SET TASKS
**1.** Answer these questions from the pulled pork recipe:
(a) What size slow cooker does the recipe call for?
(b) How long should the meat cook on high?
(c) What does the recipe say to use to pull the meat into shreds?
**2.** Write out the pulled pork recipe word for word from "Preparation Time" to "Slow Cooker Liner.".
**3.** Sum up the pulled pork recipe in two sentences.

── DOCUMENT SECTION

Your favorite summer sandwich just got a whole lot easier--Reynolds® Slow Cooker Liners make for a juicy pulled pork and virtually no cleanup!
Preparation Time
30 mins
Cooking Time
8 hr
Total Time
8 hr 30 mins
Calories
622 Calories
Recipe Instructions
Step 1
Line a 5- to 6-quart slow cooker with a Reynolds® Slow Cooker Liner.
Step 2
Combine onions and beer in prepared slow cooker. If necessary, cut meat so it will fit in cooker. In a small bowl, combine the chili powder, teaspoon cumin, black pepper, and garlic powder. Sprinkle the mixture evenly over all sides of meat; rub in with your fingers. Place meat in cooker.
Step 3
Cover and cook 8 to 10 hours on low or 5 hours on high.
Step 4
Transfer meat to a cutting board. Pull meat apart into shreds using two forks. Return meat to the slow cooker. Stir in barbecue sauce, vinegar, honey, teaspoon cumin, and ginger gently with a rubber spatula. Heat through.
Step 5
Spoon meat into buns with a slotted spoon. Drizzle with sauce mixture as desired. Top with Lime Carrot Slaw.

────
── DATA SEGMENT

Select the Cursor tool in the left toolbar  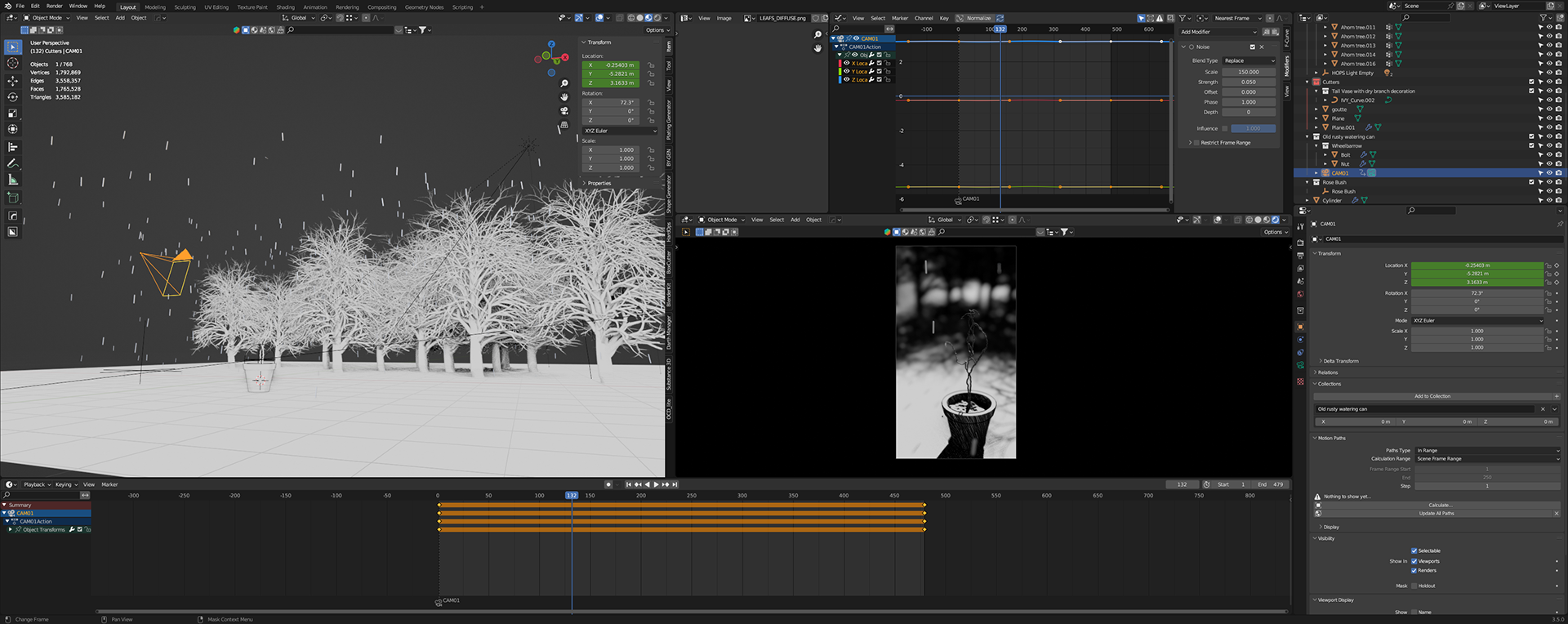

────

EXPECTED RESULTS
**1.**
(a) A 5- to 6-quart slow cooker.
(b) 5 hours.
(c) Two forks.

**2.**
Preparation Time
30 mins
Cooking Time
8 hr
Total Time
8 hr 30 mins
Calories
622 Calories
Recipe Instructions
Step 1
Line a 5- to 6-quart slow cooker with a Reynolds® Slow Cooker Liner.

**3.** The pulled pork recipe uses a Reynolds® Slow Cooker Liner for juicy meat and virtually no cleanup, and it takes 30 minutes to prepare and 8 hours to cook. The meat is rubbed with spices, cooked with onions and beer, shredded with two forks, stirred together with barbecue sauce and other seasonings, and served on buns topped with Lime Carrot Slaw.